ここでは、なんでもオープンに話せる状態をつくる。ほかにも、同じ状況の家族がいることを教える。すぐに怒るのは暴力につながりやすい。危険な状態を見つける。親はSW、子は心理士と別々に会う。子は親に言えないことを心理士に言える。家族以外の人には子は話せる。大人が大人でいさせることが大切。子と親が楽しい時間をもつことを支援する。夫婦の間の暴力をなくさせる。

小さい子に対してはつい手を出し易い。ここには3歳、4歳の子が相談に来る。小学生くらいの子への虐待はネグレクトが多い。兄弟の間での親の依怙贔屓で、離婚後の再家族でよくみられる。子の飲酒、喫煙を親が無視することも虐待の一つ。家庭の中で、親が正常な反応を示せないことが虐待になる。

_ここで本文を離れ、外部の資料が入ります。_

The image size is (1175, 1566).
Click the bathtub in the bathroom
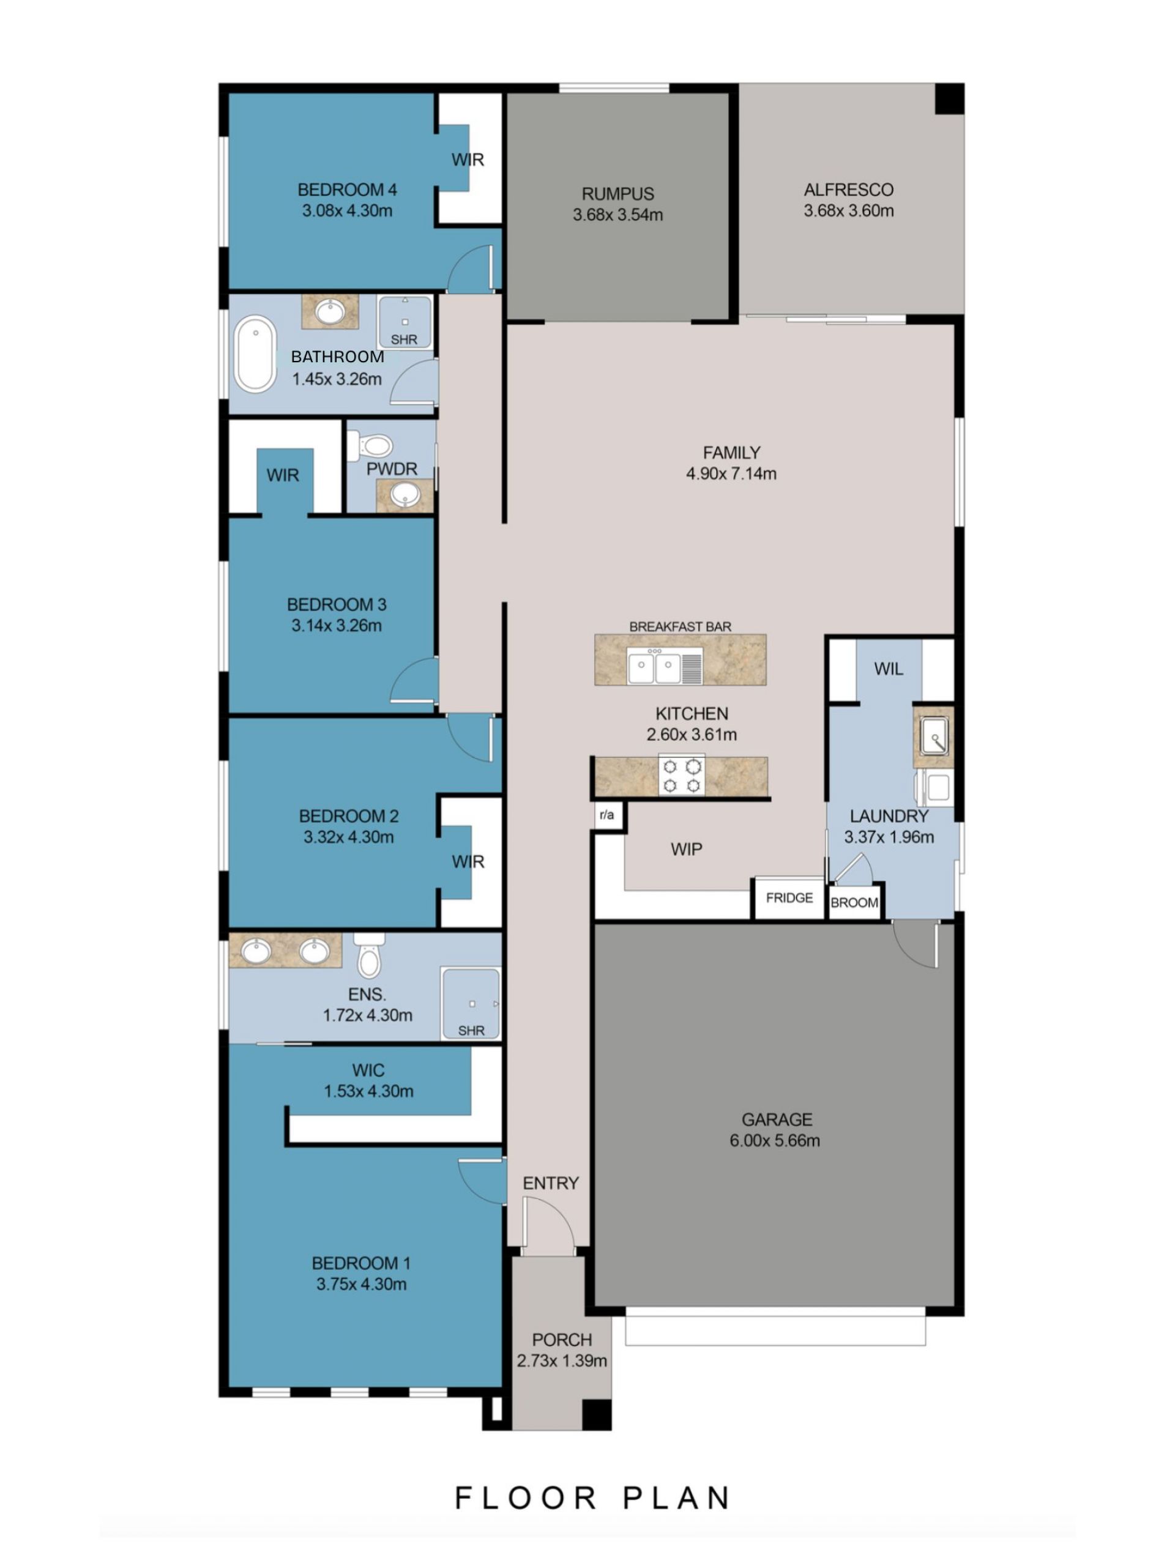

緊急の場合は、児童保護部門が保護し、オウルンキュラにある緊急保護施設へ連れていく。母子で住める首都圏シェルターもある。子が親の暴力を他人に話したら、自宅へは帰さずに保護する。ここに相談にこない引きこもり家族は、ここに情報が入れば児童保護担当部門へ伝え、何等かの措置が取られる。ここにきている人たちの30%はそうした通報でくる。ここでは家族をうまく運営させるための提案をしている。両親の過去を引出し、体罰はいまでは犯罪であることを教える。暴力の代わりに話すことを教え、討論して親を指導することもここの目的の一つである。親から暴力を受けた親を治療することも必要。フィンランドでは暴力の連鎖は大きな問題になっている。

家庭内暴力被害者のシェルター

初期相談のあとは2週間に1から2回、SWと心理士が5から10回面接する。さらに親族や担任教員なども面接に参加してもらい、家族史なども聞く。親子のコミュニケーション能力を評価し、心理士が心理判定する。全体の25%は精神科医が加わり、治療が必要か判定する。

治療に入る場合は、家族とともに具体的は内容や期限目標を定める。多くの家庭で親子のコミュニケーション能力の改善が必要で、支援が必要。子どもには集中的に短期的な治療を実施する。治療が1年を超える場合は、病院などに担当を移して、特別な保健・社会サービスを受ける。

期限終了前に目標の達成度を査定し、必要であればさらに新しい目標を作る。目標が達成されていれば終了になる。その後、4から6カ月後に再度、面接、家族訪問などを行う。

フィンランドでは、子どもへの虐待は子どもだけの問題ではなく、家族が生み出すことをはっきりと認識していて、離婚の予防や再家族の問題予防など、予防に力を入れているのが感じられた。日本の場合は、多くの問題が対処療法であり、その場で解決できればそれで責任が回避されるという保身主義的な方法が主流のようで、問題の予防や発生を防ぐことは無視しているように感じられる。厚生労働省は、妊娠から7歳までのネウボラの導入を自治体に働きかけているが、家族ネウボラの導入も早く進めてほしい。毎週1回は児童虐待から自殺や殺人のニュースを目にする我が国の現状から、早く脱却したいものだ。